Java Special Daily ben Evans 2 - Learn from Java Champion Gunnar Morling: Performance unit testing with Java Flight Recorder (JFR) and JfrUnit

In our new Java Monthly edition, we’d like to introduce you to Gunnar Morling. He was kind enough to share his experience on 13 Java-related questions.

Gunnar Morling is a software engineer and open-source enthusiast by heart. He is leading the Debezium project, a distributed platform for change data capture. He is a Java Champion, the spec lead for Bean Validation 2.0 (JSR 380) and has founded multiple open source projects such as JfrUnit, kcctl, Layrry, and MapStruct. Gunnar is an avid blogger and has spoken at a wide range of conferences like QCon, Java One, Devoxx, JavaZone, and many others. He’s based in Hamburg, Germany. He was kind enough to share his experience with us.

Java Monthly: How important is testing of non-functional requirements throughout the development workflow of an enterprise project? What is the cost of not doing so?

Gunnar Morling: Testing non-functional requirements (NFRs) is of greatest importance for delivering applications that are performant, reliable, and secure. Think for instance of the famous quote from Amazon, stating that 100ms of additional latency costs them 1% of the profit. Or consider security: losing sensitive user data due to insufficiently secured applications is not only bad for your users, but also for your own reputation and business. Luckily, more and more developers realise that it’s not only critical to consider these aspects when designing and building an application, but that it is also necessary to identify and prevent regressions related to NFRs early on.
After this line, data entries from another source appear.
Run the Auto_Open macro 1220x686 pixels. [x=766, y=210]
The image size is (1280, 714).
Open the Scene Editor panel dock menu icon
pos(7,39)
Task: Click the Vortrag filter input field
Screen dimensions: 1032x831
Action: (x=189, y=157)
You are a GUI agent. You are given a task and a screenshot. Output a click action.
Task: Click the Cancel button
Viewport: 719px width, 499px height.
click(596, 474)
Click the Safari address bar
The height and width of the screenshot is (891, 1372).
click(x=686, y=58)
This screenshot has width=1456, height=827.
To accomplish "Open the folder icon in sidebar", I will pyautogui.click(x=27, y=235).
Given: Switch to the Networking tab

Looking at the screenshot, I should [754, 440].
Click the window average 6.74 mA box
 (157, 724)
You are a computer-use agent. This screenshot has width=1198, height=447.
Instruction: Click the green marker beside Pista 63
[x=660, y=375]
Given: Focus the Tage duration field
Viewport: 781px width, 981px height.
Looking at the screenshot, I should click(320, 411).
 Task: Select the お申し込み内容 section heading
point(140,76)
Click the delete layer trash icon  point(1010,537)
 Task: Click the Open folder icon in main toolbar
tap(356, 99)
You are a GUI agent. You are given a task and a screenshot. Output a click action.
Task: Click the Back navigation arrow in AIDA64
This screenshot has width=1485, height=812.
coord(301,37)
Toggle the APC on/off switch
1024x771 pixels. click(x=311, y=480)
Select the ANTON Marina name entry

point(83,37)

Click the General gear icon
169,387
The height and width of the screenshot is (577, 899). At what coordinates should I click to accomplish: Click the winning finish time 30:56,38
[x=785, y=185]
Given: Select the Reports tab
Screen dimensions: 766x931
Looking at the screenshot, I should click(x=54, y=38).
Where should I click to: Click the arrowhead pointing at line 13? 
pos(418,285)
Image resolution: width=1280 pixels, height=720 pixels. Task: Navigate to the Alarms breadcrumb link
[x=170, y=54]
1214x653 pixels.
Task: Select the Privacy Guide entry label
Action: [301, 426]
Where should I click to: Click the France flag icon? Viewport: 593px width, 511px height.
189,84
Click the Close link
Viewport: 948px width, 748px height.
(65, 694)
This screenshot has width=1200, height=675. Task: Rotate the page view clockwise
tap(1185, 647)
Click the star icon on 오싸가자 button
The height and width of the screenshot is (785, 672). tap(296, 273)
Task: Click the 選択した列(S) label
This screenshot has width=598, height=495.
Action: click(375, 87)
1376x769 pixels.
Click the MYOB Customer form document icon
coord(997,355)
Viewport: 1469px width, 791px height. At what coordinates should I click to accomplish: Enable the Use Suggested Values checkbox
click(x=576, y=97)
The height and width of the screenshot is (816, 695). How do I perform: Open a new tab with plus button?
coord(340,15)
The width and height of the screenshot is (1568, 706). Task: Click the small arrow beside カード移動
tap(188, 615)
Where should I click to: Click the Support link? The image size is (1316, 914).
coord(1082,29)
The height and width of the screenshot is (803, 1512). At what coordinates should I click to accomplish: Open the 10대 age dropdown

Java Monthly: With the JfrUnit library, you have developed an approach for testing non-functional requirements using JDK Flight Recorder via so-called “proxy metrics”; Аre there other important proxy metrics apart from garbage collection, memory allocation and database I/O that can be obtained by JDK Flight Recorder and be asserted via JfrUnit?

Gunnar Morling: JDK Flight Recorder (JFR) allows to gain deep insights into all kinds of performance-related metrics of the JVM and applications running on top of it; besides the things you’ve mentioned, for instance, information about classloading, locking behaviour, file and socket I/O, JIT compilation, and much more. JDK 17 comes with 167 built-in event types, and you can create your own ones too, specific to your domain and carrying domain-specific information. Plus, JFR also is a method profiler.

Now when it comes to assertions on proxy metrics via JfrUnit for the purpose of identifying potential performance regressions in an application, the event types you mentioned, for tracking GC, allocations, and I/O are a great starting point.

Java Monthly: In one of your blog posts about Flight Recorder you mentioned that it is a good practice to keep the creation of more “technical” events separate from the business logic. Can you elaborate further on this?

Gunnar Morling: From a maintainability perspective, it is generally a good idea to separate purely technical aspects – like emitting JFR events – from your business logic. It makes it easier to focus on the different parts and implement the cross-cutting concerns in one central place (such as a method interceptor), without adding lots of “noise” to the actual business code. It also makes it easier to achieve consistency, for instance when it comes to aspects like the format and structure of emitted events.

Java Monthly: Can you suggest some scenarios where it is desirable to configure detailed behaviour for a given event type?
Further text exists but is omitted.